I’d not heard of this before, but this explains a lot of why my call center jobs were such BS.
We were expected to resolve networking, MS Exchange and VoIP issues in 20 minutes or less on average, which just resulted in a lot more customers having to call back because all the agents had to try and rush to a solution without time to test.
It's wildly under-taught. It explains like half of all problems in the world. Education: "teaching to the test." Economics: optimizing GDP at the expense of non-material well-being. Maximizing shareholder value by selling out employees and enshittifying your product. Software: "data-driven decision making" optimizing short -term gains over long-term because they are more measurable. That's just off the top of my head.
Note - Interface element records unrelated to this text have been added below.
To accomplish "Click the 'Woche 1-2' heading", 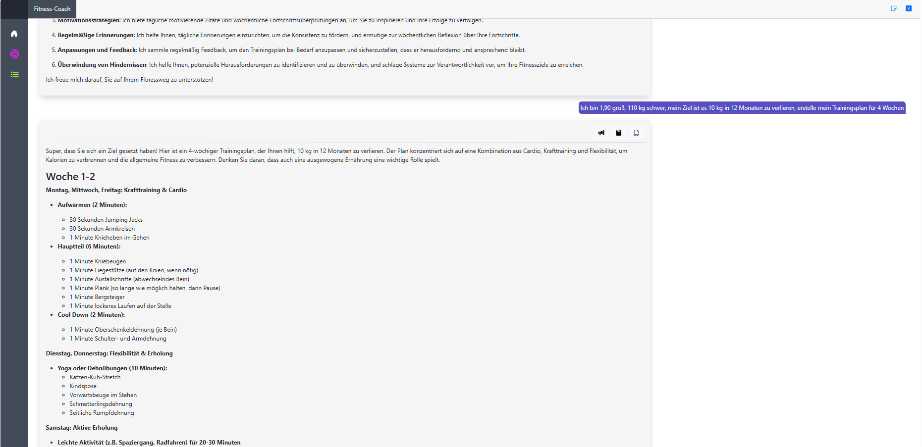I will [70, 177].
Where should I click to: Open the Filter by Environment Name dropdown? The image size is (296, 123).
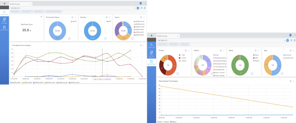pyautogui.click(x=54, y=12)
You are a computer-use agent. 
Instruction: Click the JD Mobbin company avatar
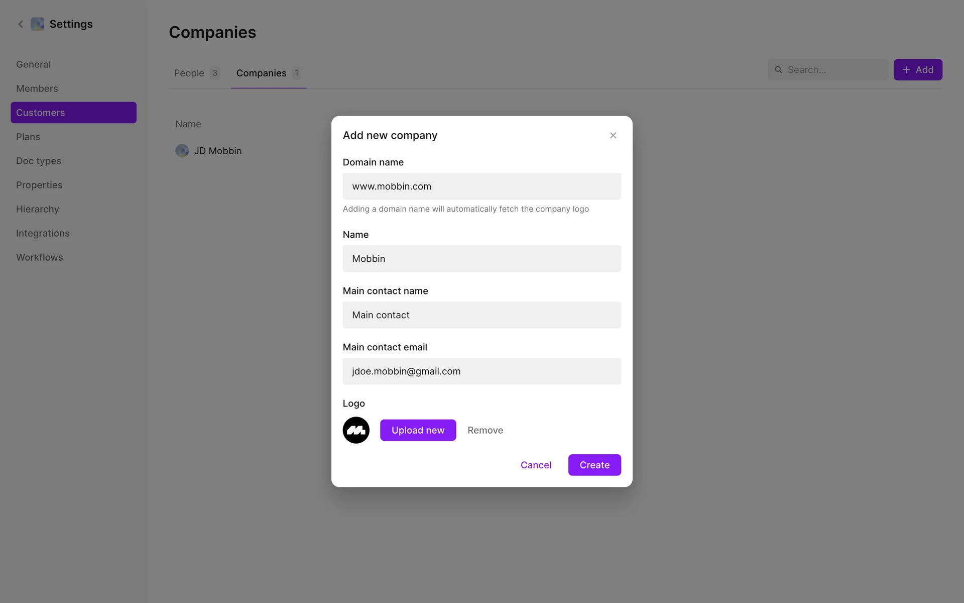pos(182,151)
We don't test for false convictions, which are as good as true ones for furthering careers in prosecution and law enforcement.
We don't know if our prison population is 10% innocent or 75% despite Blackstone's ratio.
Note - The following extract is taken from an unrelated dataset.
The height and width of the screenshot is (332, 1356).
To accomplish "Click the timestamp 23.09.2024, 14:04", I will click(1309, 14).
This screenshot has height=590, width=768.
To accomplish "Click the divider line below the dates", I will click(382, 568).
In fact, when someone isn't successfully convicted, it's assumed the suspect got off on a technicality rather than continuing the investigation to find other suspects.
It's even better when these metrics explicitly become your yearly goals. Or department-wide metrics you have very little influence over. I sure hope all these people I don't manage happen to achieve a specific error rate this year so I get a good bonus.
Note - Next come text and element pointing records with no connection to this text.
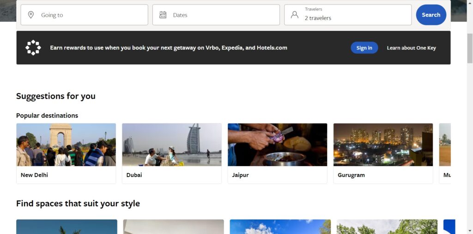Click the One Key rewards logo icon
Image resolution: width=473 pixels, height=234 pixels.
[x=33, y=48]
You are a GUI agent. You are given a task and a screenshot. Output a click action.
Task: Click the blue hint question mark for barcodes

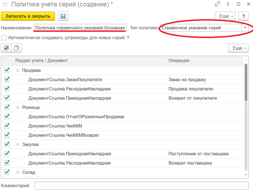tap(128, 38)
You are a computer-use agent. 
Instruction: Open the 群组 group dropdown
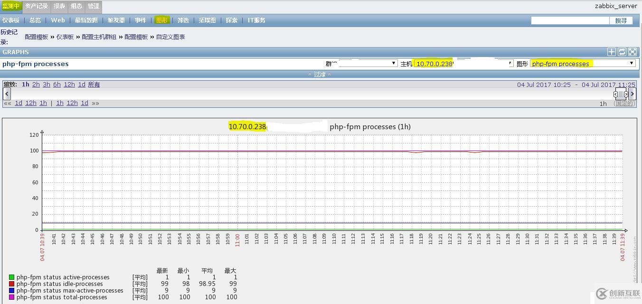(x=368, y=63)
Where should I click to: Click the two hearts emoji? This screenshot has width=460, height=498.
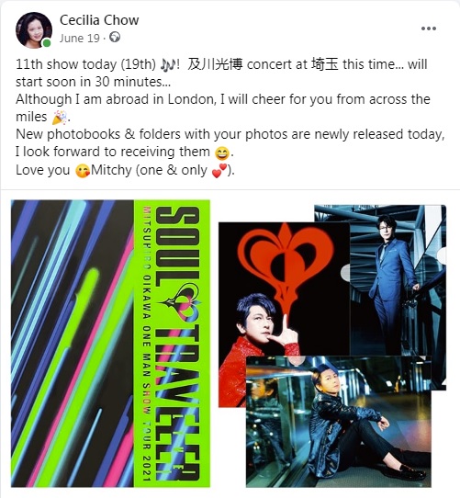[x=219, y=171]
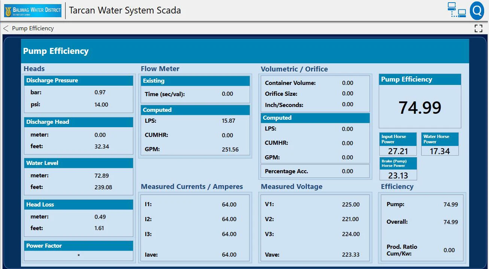The width and height of the screenshot is (489, 269).
Task: Click the asterisk under Power Factor
Action: [x=79, y=256]
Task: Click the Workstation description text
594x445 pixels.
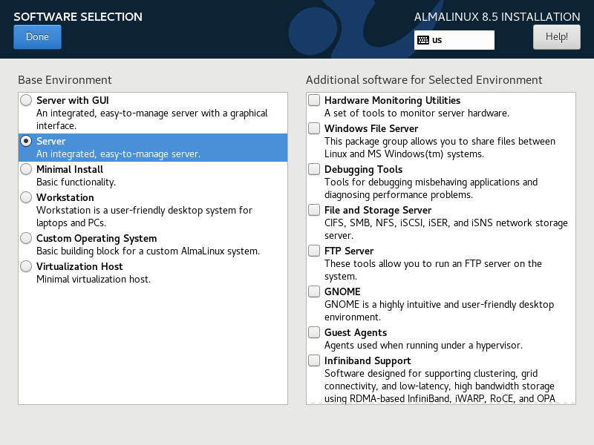Action: (144, 216)
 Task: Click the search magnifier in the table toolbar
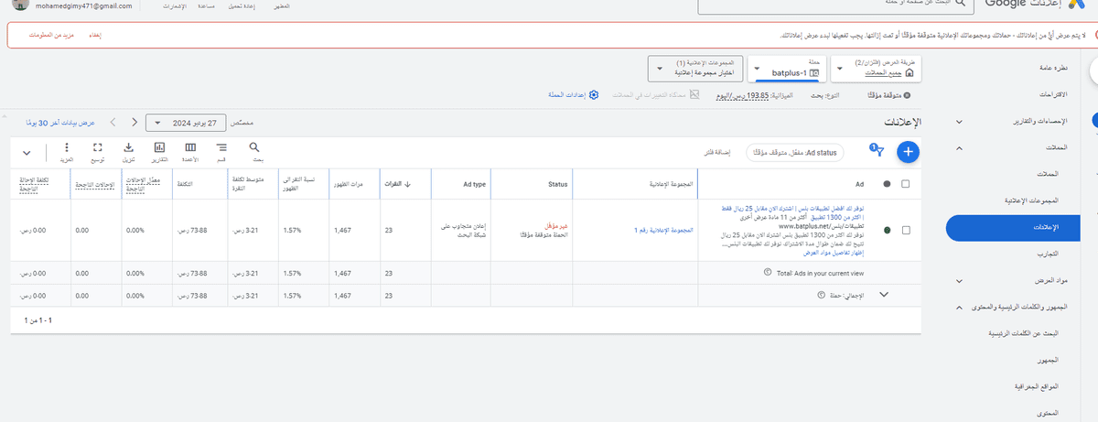(254, 147)
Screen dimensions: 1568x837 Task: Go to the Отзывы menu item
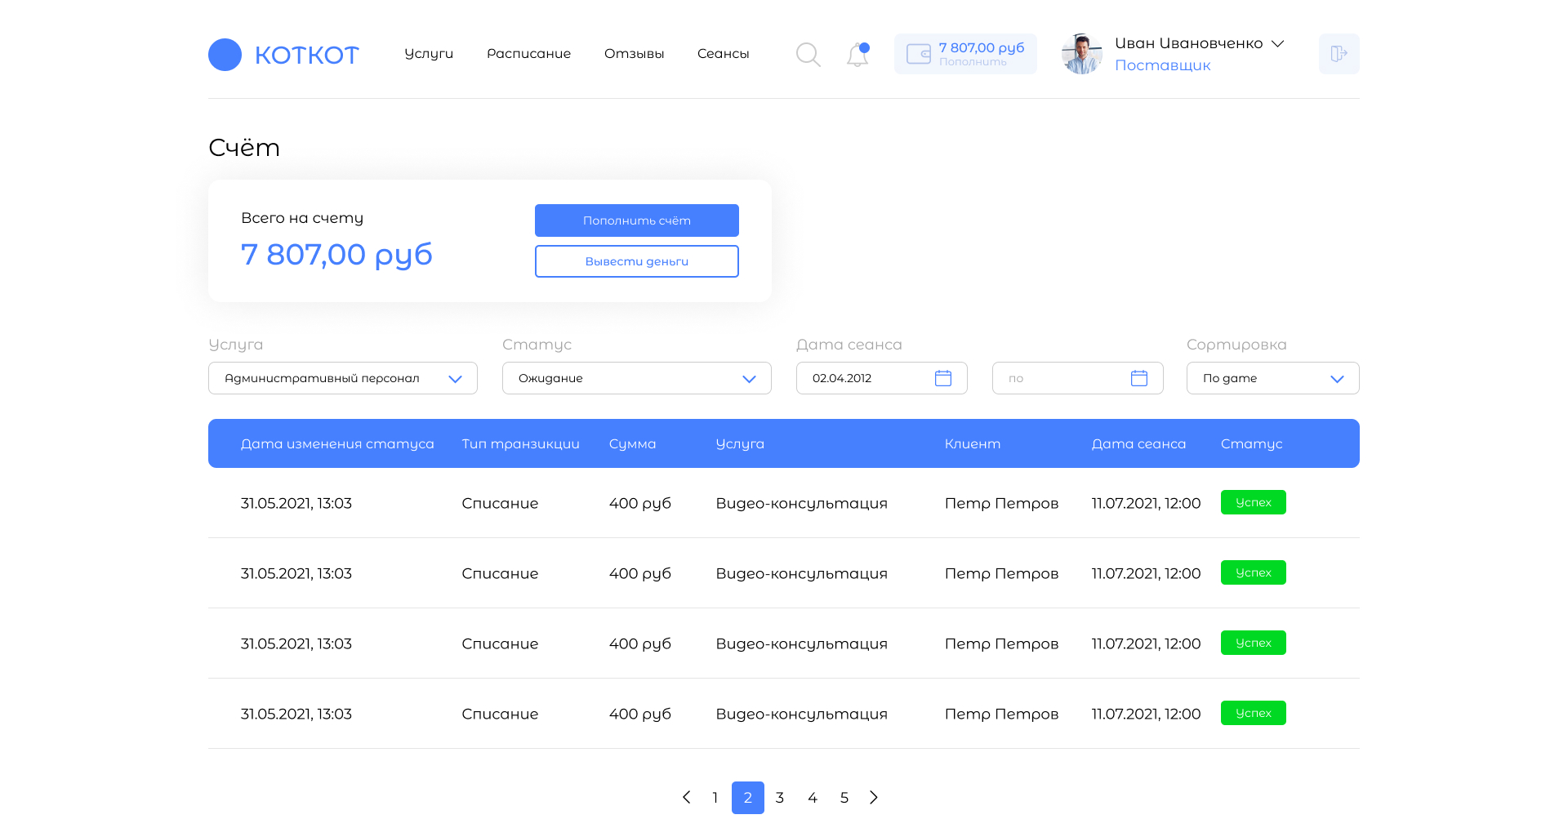[x=634, y=54]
God this is too real. One place I worked loved to pick odd company wide metrics too. Instead of just like "profit", 50% of our bonus would be determined by how low a % held stock was against revenue, globally... I worked in marketing. Needless to say the "bonus" did not motivate anyone.
The year before last we achieved 1% test error rate in an area, and the bosses were seriously considering having the following year's goal be 0%. Someone had to point out that if anyone had 1 error on Jan 1, we literally couldn't do anything to achieve the goal the rest of the year and may as well give up entirely.